Another vital stop-off on the trail of the subgenre of organic creatures Flash design, where the clean and the slick of the screen replaces the goo and the ick of the petri dish as the growth culture solution of choice among the discerning new-wave of microbial Dr Frankensteins operating on the web. The site promises to "navigate machines through division pelagic", so keep your cyber-snorkel handy.
The latest issue of web design mag, Magnasoma, has, according to the creators, taken four months to deliver and weighs in at a hefty 5 MB, but it will be hard to be disappointed at these eye-candy hybrids of futuristic architectural monoliths and tree-like roots sprouting madly from the buildings' bottom floors. The previous three issues, "Velocity", "Tsunami" and "Retrospective" are similarly unusual and striking.
Using another city theme, always a popular one with the urban jungle kids that seem to populate the web, scrap-pile.org has had an update worth checking out. The site's creator, Richard Merwarth, has enFlashed photographic landscape elements of Boston, to create a silhouetted vision of the city, which twists and turns as you click through the map navigation system, throwing up shapely surprises along the way.
http://liftoff.msfc.nasa.gov/RealTime/JTrack/
Our ever-helpful friends over at Nasa tell us they created J-Track, a satellite-tracking applet, "so you could quickly and easily keep track of your favourite orbiting objects". Well, how we've ever coped for so long without it, I'll never know. But now it's here, keep in touch with where Mir, Hubble, the Shuttle and various common-or-garden weather stations are as they zoom gaily around the planet.
http://sodaplay.com/constructor/index.htm
Why should only coders get the chance to animate? The makers of SodaConstructor at SodaPlay believe playing with lifelike vector graphics is a right not a privilege, and encourage you to build spindly beasts from nodes and lines that obey the built-in gravity laws.
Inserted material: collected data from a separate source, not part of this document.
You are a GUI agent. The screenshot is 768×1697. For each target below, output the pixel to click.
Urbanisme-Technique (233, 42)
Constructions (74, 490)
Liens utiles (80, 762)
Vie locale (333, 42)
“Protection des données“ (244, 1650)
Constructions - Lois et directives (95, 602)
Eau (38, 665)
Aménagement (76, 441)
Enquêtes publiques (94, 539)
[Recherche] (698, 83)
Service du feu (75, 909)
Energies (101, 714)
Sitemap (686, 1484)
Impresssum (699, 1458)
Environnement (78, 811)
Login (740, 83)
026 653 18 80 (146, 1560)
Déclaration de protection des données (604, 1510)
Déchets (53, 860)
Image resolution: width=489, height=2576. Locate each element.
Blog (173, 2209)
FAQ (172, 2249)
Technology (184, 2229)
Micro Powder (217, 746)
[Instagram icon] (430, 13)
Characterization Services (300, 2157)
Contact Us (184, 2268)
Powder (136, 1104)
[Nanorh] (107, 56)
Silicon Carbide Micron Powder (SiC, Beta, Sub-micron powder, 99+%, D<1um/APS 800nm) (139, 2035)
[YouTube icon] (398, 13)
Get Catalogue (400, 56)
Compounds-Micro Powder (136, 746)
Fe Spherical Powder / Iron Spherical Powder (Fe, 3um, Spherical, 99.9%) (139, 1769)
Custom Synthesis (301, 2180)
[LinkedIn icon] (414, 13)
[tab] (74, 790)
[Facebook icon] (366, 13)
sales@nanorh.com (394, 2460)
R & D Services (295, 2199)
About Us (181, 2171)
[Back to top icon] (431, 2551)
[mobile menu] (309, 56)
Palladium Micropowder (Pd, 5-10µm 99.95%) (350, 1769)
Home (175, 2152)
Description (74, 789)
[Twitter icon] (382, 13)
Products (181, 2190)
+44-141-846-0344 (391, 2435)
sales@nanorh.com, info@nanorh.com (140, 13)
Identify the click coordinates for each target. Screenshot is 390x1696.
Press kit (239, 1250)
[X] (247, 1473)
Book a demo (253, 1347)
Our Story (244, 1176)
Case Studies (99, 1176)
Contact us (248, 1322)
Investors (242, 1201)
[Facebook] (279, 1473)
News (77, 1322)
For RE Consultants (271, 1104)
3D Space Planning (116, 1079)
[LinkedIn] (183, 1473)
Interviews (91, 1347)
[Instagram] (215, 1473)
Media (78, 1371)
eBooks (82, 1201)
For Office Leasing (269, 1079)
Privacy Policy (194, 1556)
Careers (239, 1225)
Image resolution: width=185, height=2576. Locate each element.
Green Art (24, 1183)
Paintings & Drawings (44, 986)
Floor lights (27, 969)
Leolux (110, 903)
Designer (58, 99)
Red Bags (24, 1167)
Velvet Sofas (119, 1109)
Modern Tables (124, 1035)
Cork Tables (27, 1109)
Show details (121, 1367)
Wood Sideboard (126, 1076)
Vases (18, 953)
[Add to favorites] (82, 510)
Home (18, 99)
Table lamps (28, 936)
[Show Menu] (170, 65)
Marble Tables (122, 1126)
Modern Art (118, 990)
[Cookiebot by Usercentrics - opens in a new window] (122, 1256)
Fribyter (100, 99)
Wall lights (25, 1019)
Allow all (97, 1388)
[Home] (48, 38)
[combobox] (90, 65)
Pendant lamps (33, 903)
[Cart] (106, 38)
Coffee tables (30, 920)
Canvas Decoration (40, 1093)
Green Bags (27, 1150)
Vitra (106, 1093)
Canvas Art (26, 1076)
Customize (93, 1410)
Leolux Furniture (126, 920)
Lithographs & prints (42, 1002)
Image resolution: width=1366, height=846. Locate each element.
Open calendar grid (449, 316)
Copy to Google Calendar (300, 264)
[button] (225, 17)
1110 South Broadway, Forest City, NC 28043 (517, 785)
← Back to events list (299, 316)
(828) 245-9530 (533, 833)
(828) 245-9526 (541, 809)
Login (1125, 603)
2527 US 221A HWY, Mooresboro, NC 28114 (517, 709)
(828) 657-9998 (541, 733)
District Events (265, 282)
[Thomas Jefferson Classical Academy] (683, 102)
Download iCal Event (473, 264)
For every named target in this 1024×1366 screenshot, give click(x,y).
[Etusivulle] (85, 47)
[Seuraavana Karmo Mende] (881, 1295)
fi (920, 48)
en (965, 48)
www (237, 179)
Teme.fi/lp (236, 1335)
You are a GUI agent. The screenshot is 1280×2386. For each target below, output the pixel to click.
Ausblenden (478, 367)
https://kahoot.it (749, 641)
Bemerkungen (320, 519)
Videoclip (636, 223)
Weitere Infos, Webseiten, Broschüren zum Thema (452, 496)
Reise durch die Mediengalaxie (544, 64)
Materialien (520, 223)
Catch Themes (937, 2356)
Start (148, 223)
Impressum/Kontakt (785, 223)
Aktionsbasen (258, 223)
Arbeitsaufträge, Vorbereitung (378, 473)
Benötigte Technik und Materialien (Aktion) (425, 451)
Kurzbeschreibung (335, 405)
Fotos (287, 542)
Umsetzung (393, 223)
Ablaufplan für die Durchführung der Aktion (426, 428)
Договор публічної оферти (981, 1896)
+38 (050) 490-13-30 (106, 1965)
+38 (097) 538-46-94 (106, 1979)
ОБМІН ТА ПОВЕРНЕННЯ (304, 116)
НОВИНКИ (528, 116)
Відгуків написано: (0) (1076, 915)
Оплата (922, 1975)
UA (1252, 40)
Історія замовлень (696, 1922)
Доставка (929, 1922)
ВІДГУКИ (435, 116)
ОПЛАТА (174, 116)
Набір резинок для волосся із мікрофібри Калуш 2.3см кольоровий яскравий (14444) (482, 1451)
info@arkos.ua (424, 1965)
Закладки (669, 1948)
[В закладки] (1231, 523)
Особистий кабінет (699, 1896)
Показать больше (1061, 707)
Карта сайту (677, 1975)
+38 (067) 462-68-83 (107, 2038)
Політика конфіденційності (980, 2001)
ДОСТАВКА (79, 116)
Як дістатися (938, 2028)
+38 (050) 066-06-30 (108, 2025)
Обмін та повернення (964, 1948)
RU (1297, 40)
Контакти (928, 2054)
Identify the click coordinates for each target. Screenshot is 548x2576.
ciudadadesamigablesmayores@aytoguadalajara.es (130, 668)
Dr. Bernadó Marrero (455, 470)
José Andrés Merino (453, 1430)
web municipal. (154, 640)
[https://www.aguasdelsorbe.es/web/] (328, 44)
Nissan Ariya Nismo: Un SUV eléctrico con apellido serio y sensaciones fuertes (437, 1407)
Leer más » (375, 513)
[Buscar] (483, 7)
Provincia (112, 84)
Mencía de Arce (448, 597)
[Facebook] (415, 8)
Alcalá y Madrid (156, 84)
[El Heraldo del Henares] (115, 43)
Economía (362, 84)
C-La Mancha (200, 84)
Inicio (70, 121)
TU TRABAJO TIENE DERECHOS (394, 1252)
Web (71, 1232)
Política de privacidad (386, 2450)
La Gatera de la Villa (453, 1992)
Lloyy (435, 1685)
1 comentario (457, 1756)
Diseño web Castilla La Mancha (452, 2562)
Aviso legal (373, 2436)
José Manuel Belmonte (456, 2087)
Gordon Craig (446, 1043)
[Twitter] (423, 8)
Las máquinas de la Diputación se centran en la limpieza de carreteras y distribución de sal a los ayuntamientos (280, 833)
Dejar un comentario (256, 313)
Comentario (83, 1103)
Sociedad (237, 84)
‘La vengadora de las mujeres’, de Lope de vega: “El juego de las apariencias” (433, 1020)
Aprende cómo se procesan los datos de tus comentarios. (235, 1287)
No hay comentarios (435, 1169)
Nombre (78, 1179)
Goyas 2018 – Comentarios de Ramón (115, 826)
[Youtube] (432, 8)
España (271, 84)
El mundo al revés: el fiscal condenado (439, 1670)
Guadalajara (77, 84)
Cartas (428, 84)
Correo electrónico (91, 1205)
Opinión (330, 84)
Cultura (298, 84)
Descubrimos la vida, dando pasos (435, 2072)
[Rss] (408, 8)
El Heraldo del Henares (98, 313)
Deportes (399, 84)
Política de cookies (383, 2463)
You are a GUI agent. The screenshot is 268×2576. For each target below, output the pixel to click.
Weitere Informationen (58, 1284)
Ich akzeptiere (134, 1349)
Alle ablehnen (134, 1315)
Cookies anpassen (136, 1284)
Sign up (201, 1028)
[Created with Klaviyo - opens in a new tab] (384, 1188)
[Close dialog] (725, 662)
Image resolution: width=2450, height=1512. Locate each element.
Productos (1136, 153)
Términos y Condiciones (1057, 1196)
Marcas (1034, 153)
Tricky to get the hang of at first, but lots of fun to be had for the persistent.
Way back when, some of you may remember playing Lemonade on something like a BBC Micro. That classic game involved you running a lemonade stand on a beach, and having to buy the right amount of lemons, ice and sugar, while keeping an eye on the weather to ensure there were plenty of thirsty customers. Play a basic java version of the game here.
In an example of lo-meets-hi-tec fusion, the aesthetic of Lomo photography is finding favour with the digital crowd. Check out the homepage of the International Lomo Society to find out more. It celebrates all things Lomo, including the camera itself and the striking imagery it captures. There is a large database of lomographic images and tips on how to get involved in Lomo picture-taking.